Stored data
──────────────────────────────
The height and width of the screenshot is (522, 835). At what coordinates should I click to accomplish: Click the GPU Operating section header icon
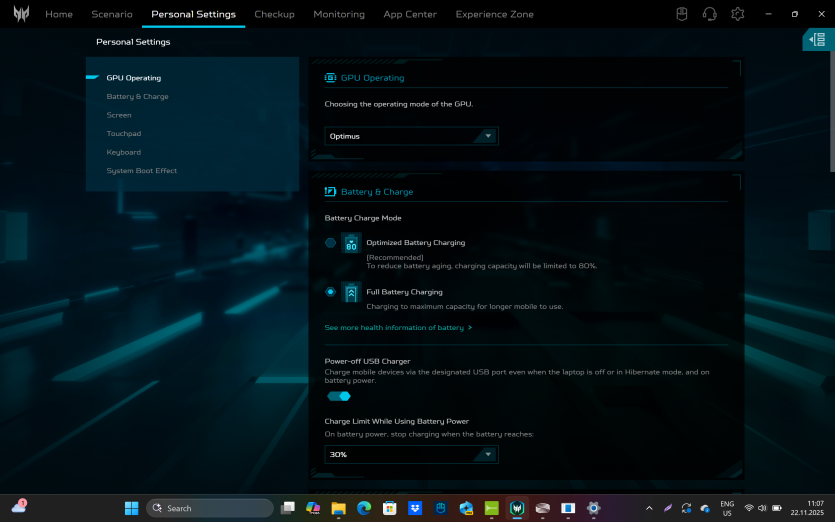330,77
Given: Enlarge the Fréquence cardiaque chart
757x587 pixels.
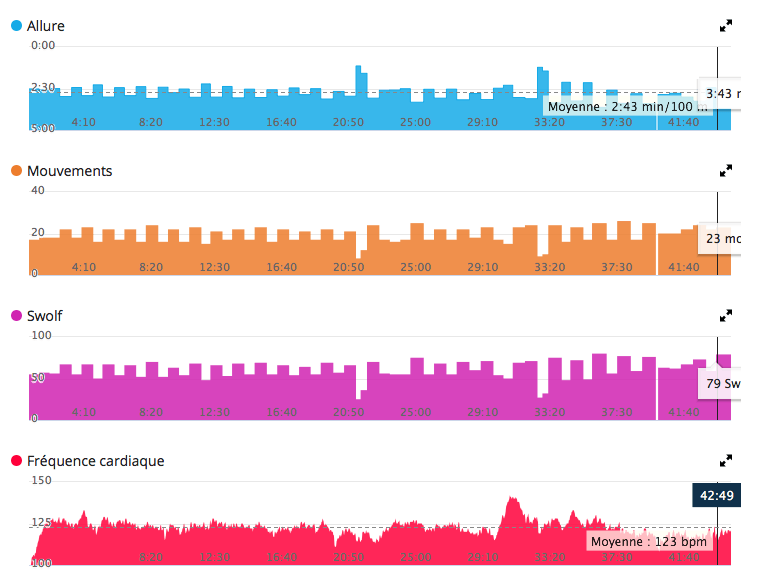Looking at the screenshot, I should pyautogui.click(x=726, y=461).
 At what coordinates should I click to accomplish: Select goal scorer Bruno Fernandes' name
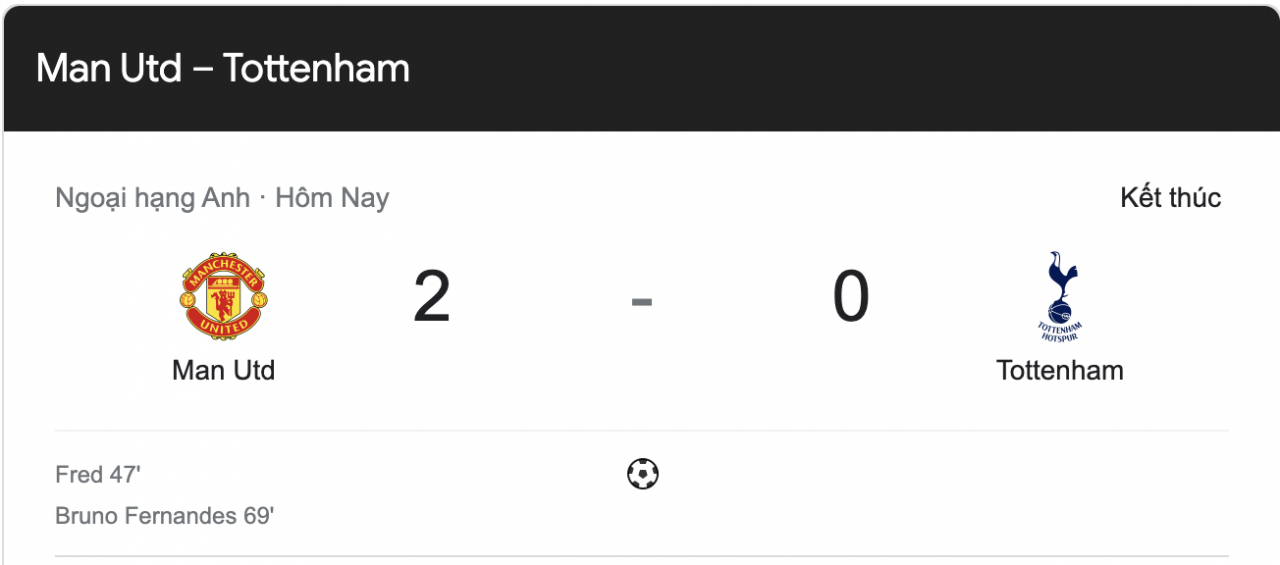(146, 516)
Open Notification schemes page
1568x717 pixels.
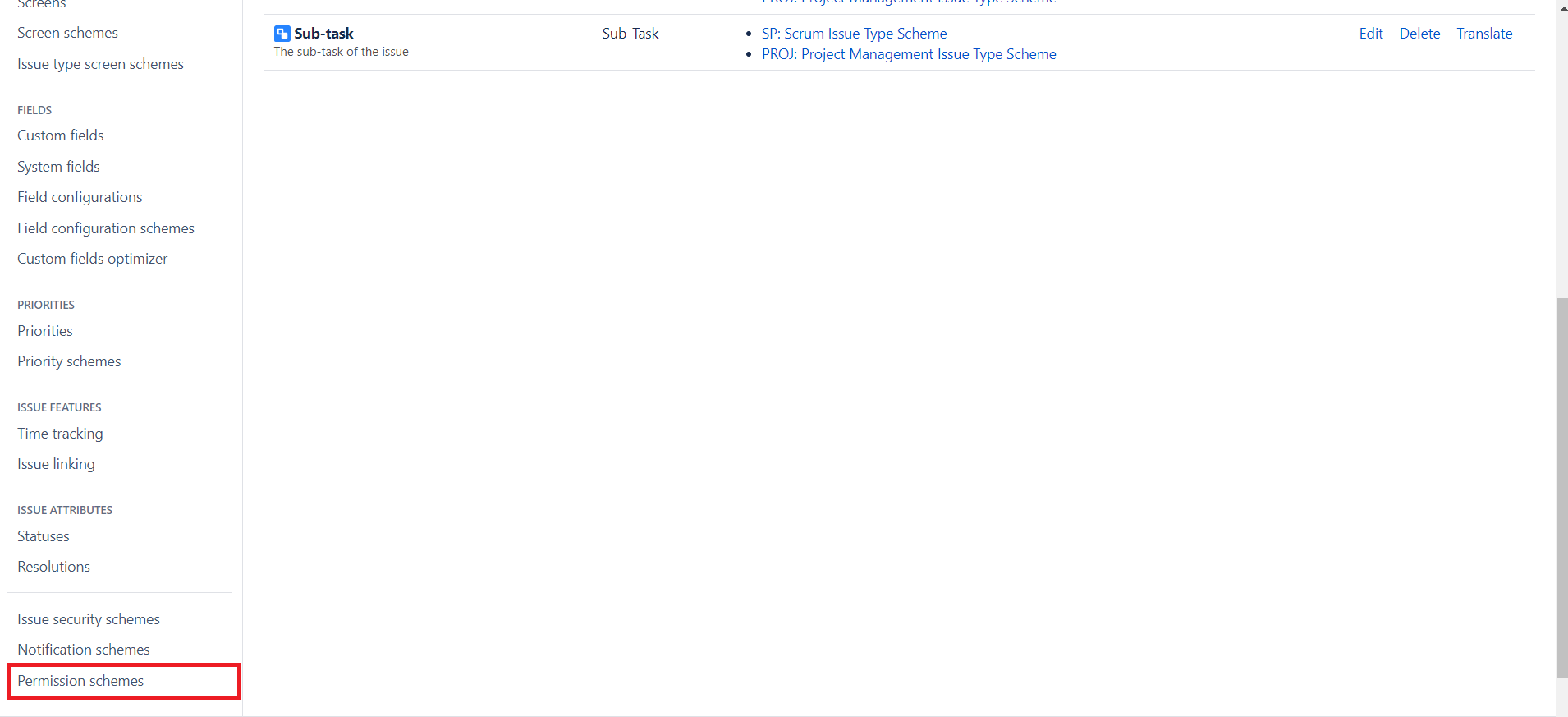click(x=84, y=650)
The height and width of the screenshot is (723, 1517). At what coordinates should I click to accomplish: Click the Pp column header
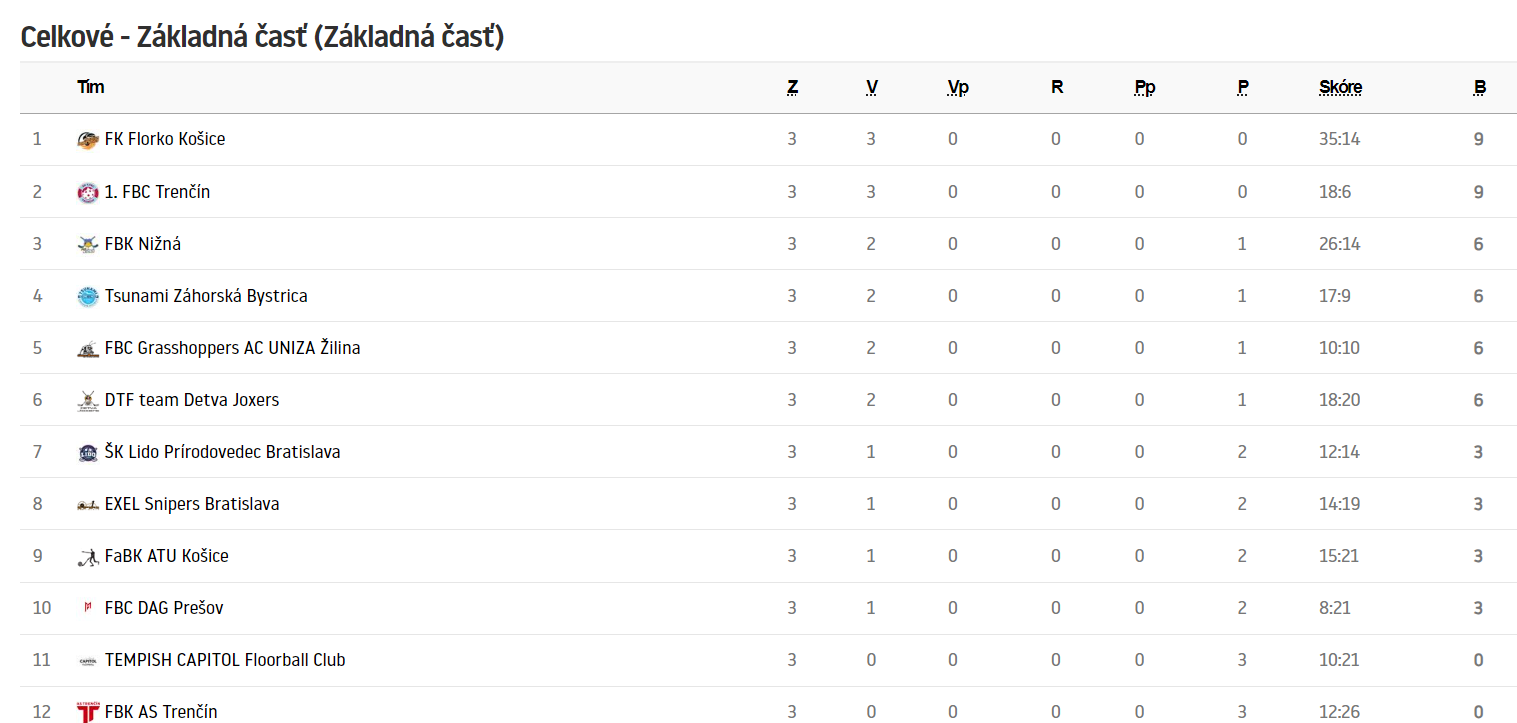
──────────────────────────────
- **Problem**: Rewrite every record above, replacing "At what coordinates should I click to accomplish" with "Where should I click to do this" and changing nothing else. Leave out the pictures.

- **Solution below**:
The height and width of the screenshot is (522, 835). Where should I click to do this: Click the GPU Operating section header icon
330,77
Given: Enlarge the Fréquence cardiaque chart
757x587 pixels.
Looking at the screenshot, I should pyautogui.click(x=726, y=461).
 Where should I click to do this: Select goal scorer Bruno Fernandes' name
(146, 516)
Open Notification schemes page
1568x717 pixels.
click(x=84, y=650)
The height and width of the screenshot is (723, 1517). Where should I click to do this: Click the Pp column header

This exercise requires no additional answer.